The west and north walls of the aisles are partly rendered with flint chips and contain iron conglomerate in the west wall. Both north and south aisles feature three windows each under square heads, each containing three cusped lights with panel tracery and hollow chamfered mullions. Brick buttresses support the aisles. A clerestorey runs along the north and south sides, built of large galletted knapped flints, with five windows on each side of two lights with quatrefoils above. The three clerestorey windows to the nave have arches of alternating knapped flints and bricks.
The flint chancel walls are rendered with flint chips, with some iron conglomerate in the east wall. A 19th-century east window of three lights with panel tracery lights the chancel. A diagonal stepped buttress of large knapped flints with stone dressings rises at the south-east corner. The priest's doorway and renewed two-light geometric windows occupy the south chancel wall, while a three-light east window of the south aisle has been blocked. The south doorway is moulded with continuous deep roll moulding.
The north porch, constructed in the 19th century from knapped flint, features angle buttresses and a deep roll moulded arch with shafts and angel stops. Three square lights in stone occupy each return. A 19th-century north doorway with continuous moulding and elaborate angel stops to the hood provides entry.

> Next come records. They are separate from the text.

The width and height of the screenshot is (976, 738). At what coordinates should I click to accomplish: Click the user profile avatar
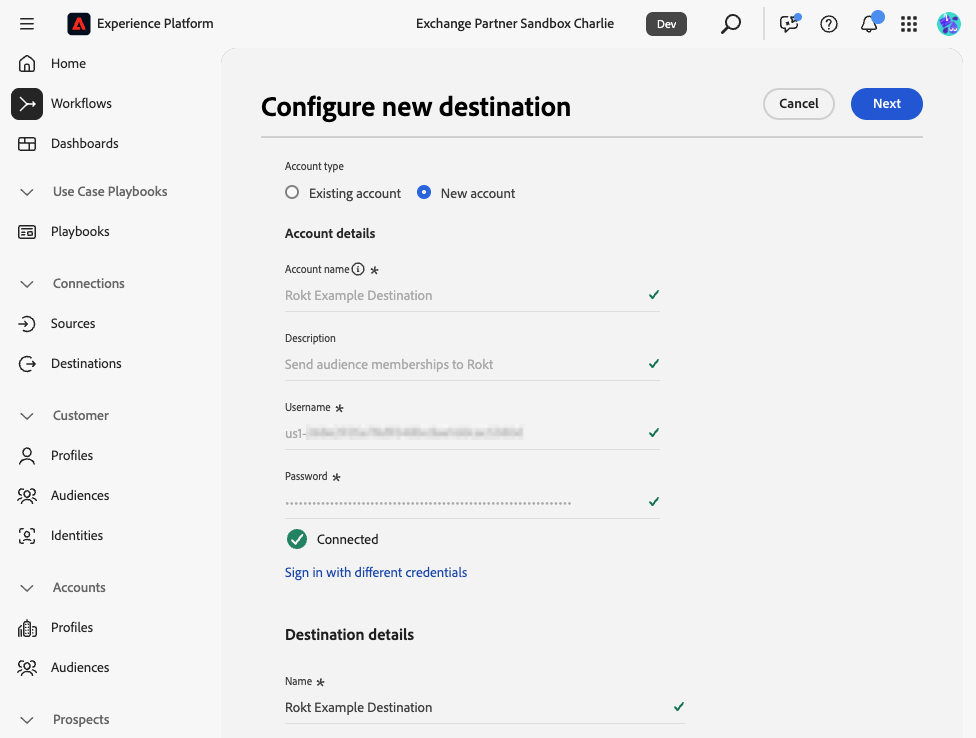pos(948,24)
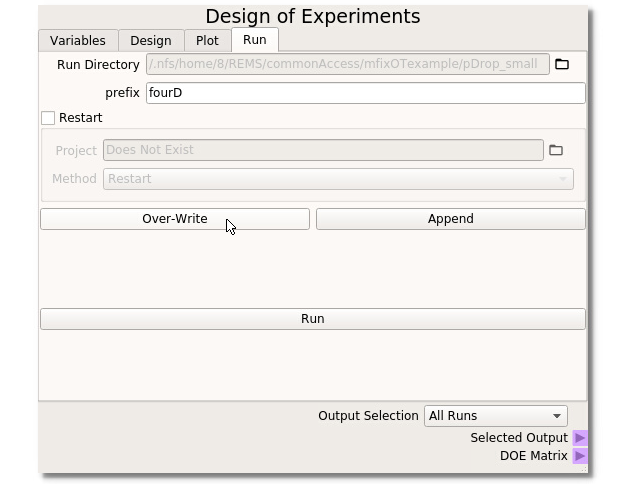Expand the DOE Matrix purple arrow
The image size is (630, 484).
coord(580,456)
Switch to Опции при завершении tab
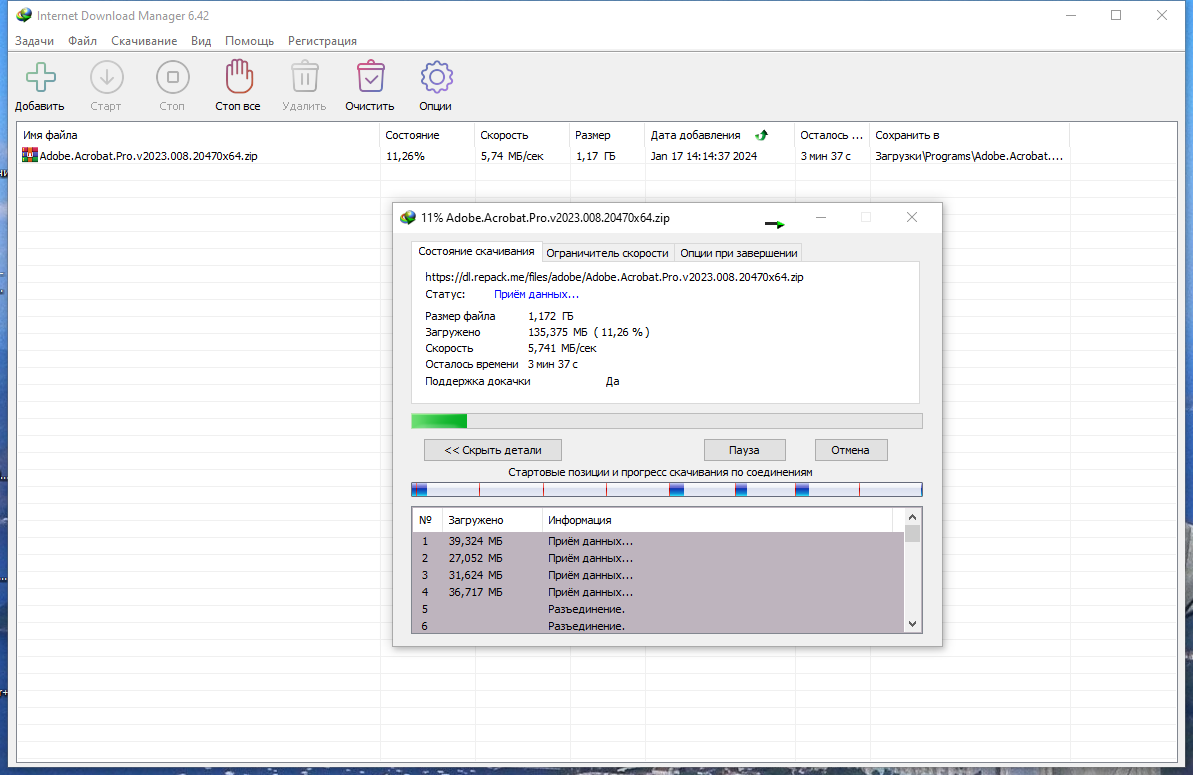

Internally, three-bay arcades run along both the north and south sides, each having octagonal piers and double hollow chamfered arches. The inner arches of the south arcade rise from stone corbels at either end, one carved with a grotesque and one with a 19th-century head of Christ with vines. A niche for a stoup sits in the respond to the west of the north arcade.
The nave roof, dated 1910, is arch braced with braces rising alternately from wall posts on 15th-century stone angel corbels and from wooden angel corbels. A fretwork frieze of angels and dragons runs below the principals, which are moulded, with painted heraldic bosses at the apex.
The chancel is continuous with the nave over two bays. A jambless chancel arch rises from 19th-century angel corbels, while single multi-hollow chamfered arches separate the aisles from the chancel. A 13th-century double piscina occupies the angle of a window arris, featuring an arcade of slender Purbeck marble colonettes with double quatrefoils above. Sedilia are found in the dropped window rear arch. An Easter sepulchre to the north contains a four-centred arch to a recess beneath a crocketted ogee arch with blank shields either side and a blank arcade of three ogee arches below a slab.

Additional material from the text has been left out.